TO DO:
For this exercise, print all of the data exactly as given.

:: STUDY MATERIAL ::

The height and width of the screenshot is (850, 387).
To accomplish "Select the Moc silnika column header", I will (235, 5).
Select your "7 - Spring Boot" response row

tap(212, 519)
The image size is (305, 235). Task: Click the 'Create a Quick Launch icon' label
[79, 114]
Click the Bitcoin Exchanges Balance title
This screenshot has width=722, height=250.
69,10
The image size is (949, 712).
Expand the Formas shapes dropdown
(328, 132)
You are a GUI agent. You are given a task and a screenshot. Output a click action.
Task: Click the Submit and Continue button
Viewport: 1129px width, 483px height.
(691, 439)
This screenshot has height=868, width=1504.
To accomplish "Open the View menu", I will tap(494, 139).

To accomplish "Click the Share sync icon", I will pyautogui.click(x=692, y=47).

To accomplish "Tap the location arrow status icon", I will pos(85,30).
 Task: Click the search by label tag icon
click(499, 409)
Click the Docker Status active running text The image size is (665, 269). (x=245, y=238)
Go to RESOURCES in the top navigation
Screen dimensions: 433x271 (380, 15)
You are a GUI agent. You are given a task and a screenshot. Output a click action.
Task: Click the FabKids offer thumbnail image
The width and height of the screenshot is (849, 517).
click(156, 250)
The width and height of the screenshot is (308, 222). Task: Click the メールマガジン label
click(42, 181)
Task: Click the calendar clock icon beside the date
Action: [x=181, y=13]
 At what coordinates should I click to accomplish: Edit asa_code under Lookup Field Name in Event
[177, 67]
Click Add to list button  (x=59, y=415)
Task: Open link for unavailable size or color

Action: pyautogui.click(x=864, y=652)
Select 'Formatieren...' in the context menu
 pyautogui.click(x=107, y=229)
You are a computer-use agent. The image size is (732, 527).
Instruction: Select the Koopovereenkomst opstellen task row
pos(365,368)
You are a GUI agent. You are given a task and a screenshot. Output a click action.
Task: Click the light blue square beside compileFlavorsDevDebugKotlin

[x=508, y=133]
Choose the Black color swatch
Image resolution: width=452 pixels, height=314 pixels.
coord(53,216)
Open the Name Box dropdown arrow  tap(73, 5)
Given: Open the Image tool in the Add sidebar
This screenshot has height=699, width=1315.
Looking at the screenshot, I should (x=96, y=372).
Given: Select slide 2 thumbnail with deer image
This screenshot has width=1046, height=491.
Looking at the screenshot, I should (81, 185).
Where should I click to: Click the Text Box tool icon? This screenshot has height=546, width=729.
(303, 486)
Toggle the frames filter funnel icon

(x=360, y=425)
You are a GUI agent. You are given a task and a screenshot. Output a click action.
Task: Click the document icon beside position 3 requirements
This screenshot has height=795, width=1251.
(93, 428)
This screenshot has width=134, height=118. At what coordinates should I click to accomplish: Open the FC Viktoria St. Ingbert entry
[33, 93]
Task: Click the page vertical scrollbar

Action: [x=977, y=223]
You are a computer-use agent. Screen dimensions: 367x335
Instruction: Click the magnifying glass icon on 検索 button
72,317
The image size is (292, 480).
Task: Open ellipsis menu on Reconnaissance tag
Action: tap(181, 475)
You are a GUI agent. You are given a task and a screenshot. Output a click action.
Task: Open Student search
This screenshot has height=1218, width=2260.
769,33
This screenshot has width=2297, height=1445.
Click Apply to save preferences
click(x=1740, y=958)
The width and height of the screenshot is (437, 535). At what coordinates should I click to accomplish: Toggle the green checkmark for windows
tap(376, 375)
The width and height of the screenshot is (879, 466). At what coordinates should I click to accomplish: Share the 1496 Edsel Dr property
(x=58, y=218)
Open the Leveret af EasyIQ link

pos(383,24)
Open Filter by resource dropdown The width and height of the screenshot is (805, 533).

:::

RESULT:
The height and width of the screenshot is (850, 387).
To accomplish "Select the Moc silnika column header", I will (235, 5).
Select your "7 - Spring Boot" response row

tap(212, 519)
The image size is (305, 235). Task: Click the 'Create a Quick Launch icon' label
[79, 114]
Click the Bitcoin Exchanges Balance title
This screenshot has width=722, height=250.
69,10
The image size is (949, 712).
Expand the Formas shapes dropdown
(328, 132)
You are a GUI agent. You are given a task and a screenshot. Output a click action.
Task: Click the Submit and Continue button
Viewport: 1129px width, 483px height.
(691, 439)
This screenshot has height=868, width=1504.
To accomplish "Open the View menu", I will tap(494, 139).

To accomplish "Click the Share sync icon", I will pyautogui.click(x=692, y=47).

To accomplish "Tap the location arrow status icon", I will pos(85,30).
 Task: Click the search by label tag icon
click(499, 409)
Click the Docker Status active running text The image size is (665, 269). (x=245, y=238)
Go to RESOURCES in the top navigation
Screen dimensions: 433x271 (380, 15)
You are a GUI agent. You are given a task and a screenshot. Output a click action.
Task: Click the FabKids offer thumbnail image
The width and height of the screenshot is (849, 517).
click(156, 250)
The width and height of the screenshot is (308, 222). Task: Click the メールマガジン label
click(42, 181)
Task: Click the calendar clock icon beside the date
Action: [x=181, y=13]
 At what coordinates should I click to accomplish: Edit asa_code under Lookup Field Name in Event
[177, 67]
Click Add to list button  (x=59, y=415)
Task: Open link for unavailable size or color

Action: pyautogui.click(x=864, y=652)
Select 'Formatieren...' in the context menu
 pyautogui.click(x=107, y=229)
You are a computer-use agent. The image size is (732, 527).
Instruction: Select the Koopovereenkomst opstellen task row
pos(365,368)
You are a GUI agent. You are given a task and a screenshot. Output a click action.
Task: Click the light blue square beside compileFlavorsDevDebugKotlin

[x=508, y=133]
Choose the Black color swatch
Image resolution: width=452 pixels, height=314 pixels.
coord(53,216)
Open the Name Box dropdown arrow  tap(73, 5)
Given: Open the Image tool in the Add sidebar
This screenshot has height=699, width=1315.
Looking at the screenshot, I should (x=96, y=372).
Given: Select slide 2 thumbnail with deer image
This screenshot has width=1046, height=491.
Looking at the screenshot, I should (81, 185).
Where should I click to: Click the Text Box tool icon? This screenshot has height=546, width=729.
(303, 486)
Toggle the frames filter funnel icon

(x=360, y=425)
You are a GUI agent. You are given a task and a screenshot. Output a click action.
Task: Click the document icon beside position 3 requirements
This screenshot has height=795, width=1251.
(93, 428)
This screenshot has width=134, height=118. At what coordinates should I click to accomplish: Open the FC Viktoria St. Ingbert entry
[33, 93]
Task: Click the page vertical scrollbar

Action: [x=977, y=223]
You are a computer-use agent. Screen dimensions: 367x335
Instruction: Click the magnifying glass icon on 検索 button
72,317
The image size is (292, 480).
Task: Open ellipsis menu on Reconnaissance tag
Action: tap(181, 475)
You are a GUI agent. You are given a task and a screenshot. Output a click action.
Task: Open Student search
This screenshot has height=1218, width=2260.
769,33
This screenshot has width=2297, height=1445.
Click Apply to save preferences
click(x=1740, y=958)
The width and height of the screenshot is (437, 535). At what coordinates should I click to accomplish: Toggle the green checkmark for windows
tap(376, 375)
The width and height of the screenshot is (879, 466). At what coordinates should I click to accomplish: Share the 1496 Edsel Dr property
(x=58, y=218)
Open the Leveret af EasyIQ link

pos(383,24)
Open Filter by resource dropdown The width and height of the screenshot is (805, 533).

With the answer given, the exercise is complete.